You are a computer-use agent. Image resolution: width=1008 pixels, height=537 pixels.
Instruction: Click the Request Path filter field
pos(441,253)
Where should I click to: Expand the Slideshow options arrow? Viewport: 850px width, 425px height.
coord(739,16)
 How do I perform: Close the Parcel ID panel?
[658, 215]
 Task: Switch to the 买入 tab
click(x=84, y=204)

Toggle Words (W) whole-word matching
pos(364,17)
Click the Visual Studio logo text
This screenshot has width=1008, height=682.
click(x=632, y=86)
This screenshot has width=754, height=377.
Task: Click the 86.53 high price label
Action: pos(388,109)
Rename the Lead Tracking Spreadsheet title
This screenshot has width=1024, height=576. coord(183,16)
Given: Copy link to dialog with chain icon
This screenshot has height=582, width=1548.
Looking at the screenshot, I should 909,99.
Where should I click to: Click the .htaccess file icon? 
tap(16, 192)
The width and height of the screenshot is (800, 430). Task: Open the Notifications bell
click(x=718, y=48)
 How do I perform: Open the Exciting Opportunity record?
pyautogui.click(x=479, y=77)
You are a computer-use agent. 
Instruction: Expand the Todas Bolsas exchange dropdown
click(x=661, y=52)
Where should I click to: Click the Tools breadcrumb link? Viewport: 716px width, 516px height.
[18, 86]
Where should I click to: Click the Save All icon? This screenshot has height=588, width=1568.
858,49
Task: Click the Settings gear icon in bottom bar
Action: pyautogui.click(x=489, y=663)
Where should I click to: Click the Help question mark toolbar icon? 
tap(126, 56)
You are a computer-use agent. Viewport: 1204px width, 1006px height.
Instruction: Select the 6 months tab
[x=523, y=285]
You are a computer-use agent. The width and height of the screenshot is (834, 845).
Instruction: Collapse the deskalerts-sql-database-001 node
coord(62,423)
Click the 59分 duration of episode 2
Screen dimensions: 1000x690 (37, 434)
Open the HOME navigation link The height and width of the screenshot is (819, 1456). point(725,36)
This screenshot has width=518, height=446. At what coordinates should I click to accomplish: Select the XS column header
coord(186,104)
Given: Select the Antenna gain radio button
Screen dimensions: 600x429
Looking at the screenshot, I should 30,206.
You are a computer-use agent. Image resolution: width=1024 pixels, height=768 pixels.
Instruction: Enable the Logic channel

Assignment:
So that no detail is lost, give every line of the data again exactly.

Answer area:
You are a computer-use agent. Image resolution: width=1008 pixels, height=537 pixels.
Instruction: Click the Request Path filter field
pos(441,253)
Where should I click to: Expand the Slideshow options arrow? Viewport: 850px width, 425px height.
coord(739,16)
 How do I perform: Close the Parcel ID panel?
[658, 215]
 Task: Switch to the 买入 tab
click(x=84, y=204)

Toggle Words (W) whole-word matching
pos(364,17)
Click the Visual Studio logo text
This screenshot has width=1008, height=682.
click(x=632, y=86)
This screenshot has width=754, height=377.
Task: Click the 86.53 high price label
Action: pos(388,109)
Rename the Lead Tracking Spreadsheet title
This screenshot has width=1024, height=576. coord(183,16)
Given: Copy link to dialog with chain icon
This screenshot has height=582, width=1548.
Looking at the screenshot, I should 909,99.
Where should I click to: Click the .htaccess file icon? 
tap(16, 192)
The width and height of the screenshot is (800, 430). Task: Open the Notifications bell
click(x=718, y=48)
 How do I perform: Open the Exciting Opportunity record?
pyautogui.click(x=479, y=77)
You are a computer-use agent. 
Instruction: Expand the Todas Bolsas exchange dropdown
click(x=661, y=52)
Where should I click to: Click the Tools breadcrumb link? Viewport: 716px width, 516px height.
[18, 86]
Where should I click to: Click the Save All icon? This screenshot has height=588, width=1568.
858,49
Task: Click the Settings gear icon in bottom bar
Action: pyautogui.click(x=489, y=663)
Where should I click to: Click the Help question mark toolbar icon? 
tap(126, 56)
You are a computer-use agent. Viewport: 1204px width, 1006px height.
Instruction: Select the 6 months tab
[x=523, y=285]
You are a computer-use agent. The width and height of the screenshot is (834, 845).
Instruction: Collapse the deskalerts-sql-database-001 node
coord(62,423)
Click the 59分 duration of episode 2
Screen dimensions: 1000x690 (37, 434)
Open the HOME navigation link The height and width of the screenshot is (819, 1456). point(725,36)
This screenshot has width=518, height=446. At what coordinates should I click to accomplish: Select the XS column header
coord(186,104)
Given: Select the Antenna gain radio button
Screen dimensions: 600x429
Looking at the screenshot, I should 30,206.
You are a computer-use agent. Image resolution: width=1024 pixels, height=768 pixels.
Instruction: Enable the Logic channel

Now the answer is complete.